Частичка Эмили Александер желала заорать на Алисон Харрингтон. Крикнуть ей, что, как бы любопытно ей не было, это все, черт побери, не ее дело. Но она этого не сделала. Сочетание нежного, очень личного сочувствия и профессиональной отстранённости во взгляде и голосе Алисон остановило её.
Не то, чтобы хоть что-либо могло сделать эту тему хотя бы чуточку менее болезненной.
– У меня есть причина, – наконец произнесла она, голосом сдавленным гораздо более обычного.
– Уверена что есть. Вы – сильная, умная, компетентная женщина. Люди, такие как вы, не поворачиваются спиной к чему-то, столь очевидно для них важному, беспричинно. Волнует меня другое: является ли эта причина настолько серьёзной, насколько кажется вам.
– Это решение далось мне нелегко, – жёстко сказала Эмили.
– Эмили, – голос Алисон звучал мягким упрёком, – ни одна женщина не смогла бы пройти через всё пережитое вами, не осознав простого факта: то, что решение далось нелегко, не обязательно делает его верным. Я – врач. Я специализируюсь на генетических дефектах и их исправлении – слишком часто, даже в наше время, на поздней стадии. А мой муж – один из трёх лучших нейрохирургов Звёздного Королевства. Таких, которым достаются совсем аховые случаи. Если бы он был на гражданской службе, когда вы пострадали, то, вероятно, стал бы одним из ваших врачей. Имеете ли вы какое-нибудь представление о том, сколько ужасов, сколько разрушенных жизней и изломанных тел приходилось видеть нам двоим? На двоих мы практикуем медицину уже более века, Эмили. Если и есть в Звёздном Королевстве пара людей, точно знающих через что прошли вы, ваша семья и все люди которым вы небезразличны, то это мы с ним.

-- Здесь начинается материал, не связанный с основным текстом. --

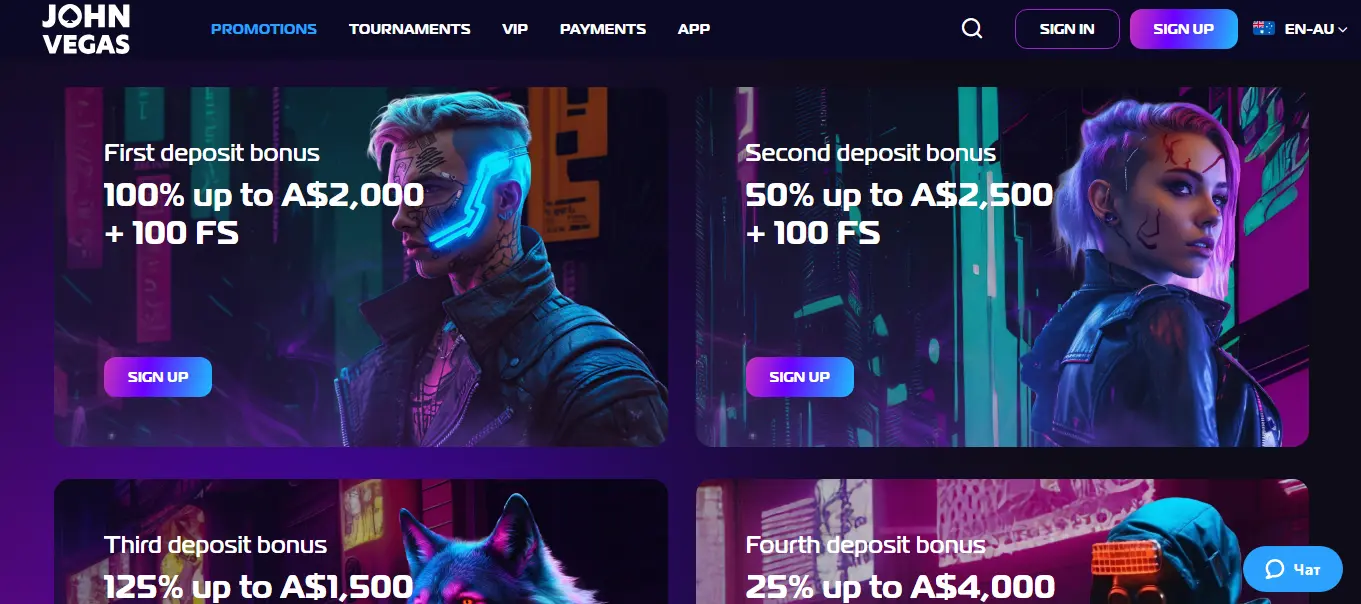Select the third deposit bonus card
This screenshot has height=604, width=1361.
[x=361, y=541]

Губы Эмили дрожали, пальцы единственной действующей руки сжалась в кулак. Она была потрясена – физически – внезапным осознанием того, что ей отчаянно хочется открыться Алисон. Потрясена открытием того, что ей необходимо было знать, что Алисон на самом деле понимает, что жестокие травмы разрушили гораздо больше, чем просто кости и сухожилия.
Но всё-таки… всё-таки что-то её удерживало. Собственная версия упрямства и гордости, присущих Хонор, потребность самой вести свою битву. Эмили Александер была женщиной выдающегося ума. У неё было полвека, проведенных в кресле жизнеобеспечения, чтобы понять насколько глупо было настаивать на том, чтобы противостоять всем своим демонам, всем вызовам стоящим перед ней, без сторонней помощи. Более того, ей и не приходилось оставаться без помощи. Возле неё был Хэмиш. За исключением краткого периода проявленной слабости, о котором он горько сожалел, Хэмиш всегда был возле неё и она всегда на него полагалась. Но это был другой случай. Она не могла сформулировать в чём состоит разница, но знала, что она есть.

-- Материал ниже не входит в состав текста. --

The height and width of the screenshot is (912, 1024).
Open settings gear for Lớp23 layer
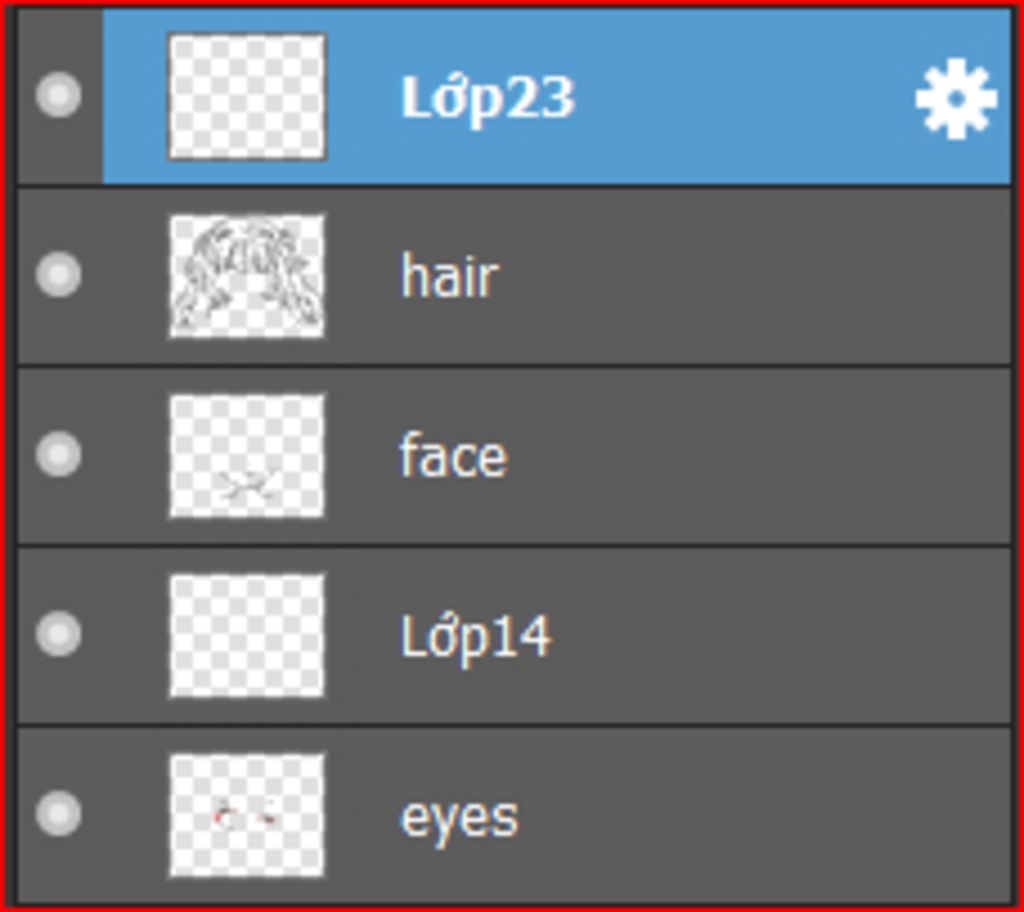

– Эмили, – вновь сказала Алисон. Тихо, поскольку между ними сгустилось молчание. – ваш случай не настолько уникален, как вы должно быть думаете. О, травмы, которые вы пережили, скорее всего уникальны. По крайней мере я не припоминаю другого случая в моей практике или практике Альфреда чтобы кто-то выжил после таких же повреждений, как у вас. Но другие люди получали столь же тяжкие травмы, как и ваши, разными способами. Естественно, у меня не было доступа к вашей истории болезни. И я никогда не пыталась вытянуть подобную информацию из Хонор – хотя она бы всё равно ничего не рассказала, даже если бы я и попыталась. Но я должна вас спросить. Подобно Хонор, вы не регенерируете. Не в этом ли причина? Вы боитесь, что ваш ребенок унаследует эту неспособность?
– Я… – голос Эмили сорвался, она остановилась и откашлялась.
– Это… отчасти так, – наконец вымолвила она, отстранённо удивляясь, что смогла признать перед Алисон даже это. – Полагаю, я всегда сознавала, что это не вполне… разумно. Как вы говорите, – губы её искривила горькая усмешка, – тот факт, что у кого-то есть причина принять решение, не означает обязательно, что причина стоящая.